The keyboard itself runs the width of the iPhone, and is just a little over an inch tall, from the upper border of the top row down to the bottom of the space bar. Pending lawsuit aside, it’s evident the keyboard was at least inspired by certain BlackBerry handsets, such as the Bold 9000. Each of the keys has an inward-facing, raised swoop, and the F and J keys have small bumps to help you find them without looking. Other keys include backlight control, Bluetooth pairing, on-screen keyboard, and Home. While the last of those mostly replaces the otherwise covered button on the face of the iPhone, Touch ID functionality is completely blocked on the 5s.
After a easy pairing process — hold down the Bluetooth button with the appropriate Settings menu open, and tap on the “Typo Keyboard” listing that appears — Typo is ready to go. To conserve battery, it’ll automatically shut off after a few minutes of not typing, but pressing any of the keys will wake it back up in a matter of seconds. From there, the physical keys can be used systemwide, although the design isn’t conducive to landscape-oriented apps.
Having never been BlackBerry users, we can’t make a direct comparison to that typing experience. However, after a few hours of using Typo, we found ourselves rather comfortable with the physical keys. After getting used to the size and setup, our typing became pretty efficient. While it was a little slower than with the virtual keyboard, we must acknowledge that we’ve been using that system for almost seven years, and this one for about seven days. Typo did some smart things with the software to improve the experience. For example, holding down any letter key will insert the capitalized version of that letter, eliminating the need to press shift first. Double-clicking the space bar inserts a period at the end of a sentence, and apostrophes are automatically added to contractions. While the full auto-correct system isn’t enabled, these features are still more than we’re used to when it comes to physical keyboards paired with iOS.
Despite the positive aspects, there are a few downsides to using Typo. We’re OK with the feel of the keys, but the click-click-click that goes along with typing can be annoying.
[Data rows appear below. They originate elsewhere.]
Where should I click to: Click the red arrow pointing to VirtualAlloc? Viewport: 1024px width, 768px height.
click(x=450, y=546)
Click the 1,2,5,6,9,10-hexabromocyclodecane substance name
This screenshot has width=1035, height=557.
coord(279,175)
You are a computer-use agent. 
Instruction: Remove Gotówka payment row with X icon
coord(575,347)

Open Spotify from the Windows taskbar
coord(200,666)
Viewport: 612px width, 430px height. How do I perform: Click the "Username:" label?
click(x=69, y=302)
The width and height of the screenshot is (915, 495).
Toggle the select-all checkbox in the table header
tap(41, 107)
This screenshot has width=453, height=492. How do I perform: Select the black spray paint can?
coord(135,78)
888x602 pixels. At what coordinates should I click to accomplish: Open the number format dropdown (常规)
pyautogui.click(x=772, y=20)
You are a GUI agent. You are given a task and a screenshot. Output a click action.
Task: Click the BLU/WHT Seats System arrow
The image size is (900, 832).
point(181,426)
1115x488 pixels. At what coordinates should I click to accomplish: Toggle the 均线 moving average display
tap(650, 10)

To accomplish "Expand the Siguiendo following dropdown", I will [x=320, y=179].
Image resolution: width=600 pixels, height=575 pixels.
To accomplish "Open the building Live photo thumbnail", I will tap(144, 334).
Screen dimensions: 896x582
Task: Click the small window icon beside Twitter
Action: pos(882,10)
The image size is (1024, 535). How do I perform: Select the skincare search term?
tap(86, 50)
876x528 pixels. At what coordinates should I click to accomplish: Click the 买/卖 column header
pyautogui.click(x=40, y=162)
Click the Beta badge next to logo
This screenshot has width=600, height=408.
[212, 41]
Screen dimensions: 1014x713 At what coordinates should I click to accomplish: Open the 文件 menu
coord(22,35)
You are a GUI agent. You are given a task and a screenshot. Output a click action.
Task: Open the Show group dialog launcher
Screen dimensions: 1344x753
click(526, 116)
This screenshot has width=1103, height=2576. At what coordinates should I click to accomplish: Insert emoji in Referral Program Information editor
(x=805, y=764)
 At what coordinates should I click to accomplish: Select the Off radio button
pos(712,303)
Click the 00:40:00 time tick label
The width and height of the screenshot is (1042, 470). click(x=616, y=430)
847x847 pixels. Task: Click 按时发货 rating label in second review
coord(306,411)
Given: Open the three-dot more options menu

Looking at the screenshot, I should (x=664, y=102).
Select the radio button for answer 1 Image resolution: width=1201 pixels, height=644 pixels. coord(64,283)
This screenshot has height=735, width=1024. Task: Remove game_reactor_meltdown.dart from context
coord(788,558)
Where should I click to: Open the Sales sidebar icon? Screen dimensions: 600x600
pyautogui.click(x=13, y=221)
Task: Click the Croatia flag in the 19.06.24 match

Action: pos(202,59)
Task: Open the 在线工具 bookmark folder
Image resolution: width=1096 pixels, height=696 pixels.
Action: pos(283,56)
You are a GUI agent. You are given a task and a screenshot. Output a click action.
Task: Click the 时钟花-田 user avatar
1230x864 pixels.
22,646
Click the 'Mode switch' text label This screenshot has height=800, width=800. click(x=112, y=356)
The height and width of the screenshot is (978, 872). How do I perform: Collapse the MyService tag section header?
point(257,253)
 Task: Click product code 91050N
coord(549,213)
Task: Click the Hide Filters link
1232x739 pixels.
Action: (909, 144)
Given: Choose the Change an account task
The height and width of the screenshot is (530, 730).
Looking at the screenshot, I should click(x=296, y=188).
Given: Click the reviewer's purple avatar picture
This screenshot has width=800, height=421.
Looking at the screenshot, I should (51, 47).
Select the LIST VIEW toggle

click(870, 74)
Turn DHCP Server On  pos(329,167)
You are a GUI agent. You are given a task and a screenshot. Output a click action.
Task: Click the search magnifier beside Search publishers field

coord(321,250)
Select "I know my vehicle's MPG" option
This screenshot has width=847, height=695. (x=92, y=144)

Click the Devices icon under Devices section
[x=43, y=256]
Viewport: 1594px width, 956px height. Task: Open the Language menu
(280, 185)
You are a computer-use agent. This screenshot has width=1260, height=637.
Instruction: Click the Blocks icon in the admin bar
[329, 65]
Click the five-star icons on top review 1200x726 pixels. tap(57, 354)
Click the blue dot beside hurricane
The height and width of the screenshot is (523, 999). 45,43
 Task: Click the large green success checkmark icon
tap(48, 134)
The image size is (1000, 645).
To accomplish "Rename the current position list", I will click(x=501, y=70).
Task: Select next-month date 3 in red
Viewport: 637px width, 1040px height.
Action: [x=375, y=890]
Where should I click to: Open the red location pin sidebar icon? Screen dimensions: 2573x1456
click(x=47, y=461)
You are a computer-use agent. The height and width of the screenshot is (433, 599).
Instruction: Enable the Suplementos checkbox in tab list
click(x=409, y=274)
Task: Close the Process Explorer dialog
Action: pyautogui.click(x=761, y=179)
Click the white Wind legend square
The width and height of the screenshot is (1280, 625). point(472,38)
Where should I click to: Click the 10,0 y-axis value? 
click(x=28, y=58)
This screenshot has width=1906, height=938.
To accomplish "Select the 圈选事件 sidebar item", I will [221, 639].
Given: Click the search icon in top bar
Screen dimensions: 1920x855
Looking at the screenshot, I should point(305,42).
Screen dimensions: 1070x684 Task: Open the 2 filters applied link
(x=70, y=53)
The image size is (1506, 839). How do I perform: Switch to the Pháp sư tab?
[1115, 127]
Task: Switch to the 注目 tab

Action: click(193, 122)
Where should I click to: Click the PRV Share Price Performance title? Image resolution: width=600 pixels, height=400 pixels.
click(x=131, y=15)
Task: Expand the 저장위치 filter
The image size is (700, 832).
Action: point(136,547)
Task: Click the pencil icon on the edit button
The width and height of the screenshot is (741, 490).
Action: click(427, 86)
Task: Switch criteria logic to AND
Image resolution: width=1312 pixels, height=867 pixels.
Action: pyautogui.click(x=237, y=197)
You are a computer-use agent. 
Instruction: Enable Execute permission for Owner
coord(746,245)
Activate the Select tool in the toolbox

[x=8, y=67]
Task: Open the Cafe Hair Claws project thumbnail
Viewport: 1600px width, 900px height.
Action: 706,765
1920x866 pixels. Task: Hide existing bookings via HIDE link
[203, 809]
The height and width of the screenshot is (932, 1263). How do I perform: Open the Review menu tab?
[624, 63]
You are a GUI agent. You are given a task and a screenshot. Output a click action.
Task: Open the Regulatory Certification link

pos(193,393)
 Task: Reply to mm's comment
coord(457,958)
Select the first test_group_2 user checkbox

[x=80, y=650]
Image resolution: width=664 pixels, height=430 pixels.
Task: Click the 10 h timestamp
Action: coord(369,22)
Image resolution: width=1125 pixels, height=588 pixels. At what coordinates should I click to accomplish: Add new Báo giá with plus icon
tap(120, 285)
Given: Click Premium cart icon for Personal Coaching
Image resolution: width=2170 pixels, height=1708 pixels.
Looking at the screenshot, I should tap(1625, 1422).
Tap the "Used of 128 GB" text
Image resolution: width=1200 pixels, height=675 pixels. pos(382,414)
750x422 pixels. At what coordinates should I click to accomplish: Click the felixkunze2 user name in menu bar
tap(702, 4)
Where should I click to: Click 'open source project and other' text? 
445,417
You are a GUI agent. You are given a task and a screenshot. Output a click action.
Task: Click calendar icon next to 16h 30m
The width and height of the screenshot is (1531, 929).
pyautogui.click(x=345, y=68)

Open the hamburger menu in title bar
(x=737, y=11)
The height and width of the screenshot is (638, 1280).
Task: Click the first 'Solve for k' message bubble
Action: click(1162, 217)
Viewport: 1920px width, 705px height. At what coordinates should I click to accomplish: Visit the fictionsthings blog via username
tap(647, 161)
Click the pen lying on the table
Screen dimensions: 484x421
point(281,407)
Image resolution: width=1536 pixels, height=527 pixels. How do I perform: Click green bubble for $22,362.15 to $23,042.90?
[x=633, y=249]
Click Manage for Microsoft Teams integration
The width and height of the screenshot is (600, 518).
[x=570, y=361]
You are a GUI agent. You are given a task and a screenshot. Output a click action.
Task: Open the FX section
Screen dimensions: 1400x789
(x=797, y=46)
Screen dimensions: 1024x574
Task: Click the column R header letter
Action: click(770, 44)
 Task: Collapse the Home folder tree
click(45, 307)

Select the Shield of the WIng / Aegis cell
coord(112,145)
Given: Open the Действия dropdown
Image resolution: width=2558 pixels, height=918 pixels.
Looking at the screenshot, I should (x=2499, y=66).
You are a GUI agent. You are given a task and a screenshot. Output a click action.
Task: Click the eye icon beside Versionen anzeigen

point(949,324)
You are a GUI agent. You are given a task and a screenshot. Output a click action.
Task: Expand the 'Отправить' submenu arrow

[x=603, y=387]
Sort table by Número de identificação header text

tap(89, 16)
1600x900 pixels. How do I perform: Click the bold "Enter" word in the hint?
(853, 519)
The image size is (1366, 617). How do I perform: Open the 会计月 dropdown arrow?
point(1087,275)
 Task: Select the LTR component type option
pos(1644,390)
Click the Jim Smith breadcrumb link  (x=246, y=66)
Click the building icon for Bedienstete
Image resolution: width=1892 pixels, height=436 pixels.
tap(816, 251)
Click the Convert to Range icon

Having to rely on modifier keys to access numbers, punctuation, and the like isn’t terrible, but it’s not as great of a solution as having alternate software keyboards. There’s the obvious Home button-blocking issue, but the way the remapped key functions is somewhat odd. When pressed, it takes you directly to the Home screen, rather than the Lock screen. If there’s a passcode enabled on your phone, that’ll come up first. It can still be double-clicked for the app switcher, or held down for Siri, but it’s not a perfect replication. And of course, there’s the lack of landscape support.
We unquestionably prefer Typo’s design over any other iPhone keyboard case. It’s much less obtrusive, and we found it to work quite well. After a few days of testing, we weren’t sold on switching over though; we still preferred the on-screen keyboard. For BlackBerry users looking to make the switch over to iOS, or those who otherwise demand real keys, it’s the closest anyone’s come to the right tool for the job. Many iPhone users will likely find it unnecessary, especially those who have been using the handset for a long period of time. The price is high, considering competing models go for about half as much. This is partially forgivable because of the more compact size, but not entirely. And then, of course, there’s the complete blockage of Touch ID. Taking all these factors under consideration, Typo earns a limited recommendation. While it’s a good typing experience, the price is too high, and it forces too many sacrifices for what is already a niche product.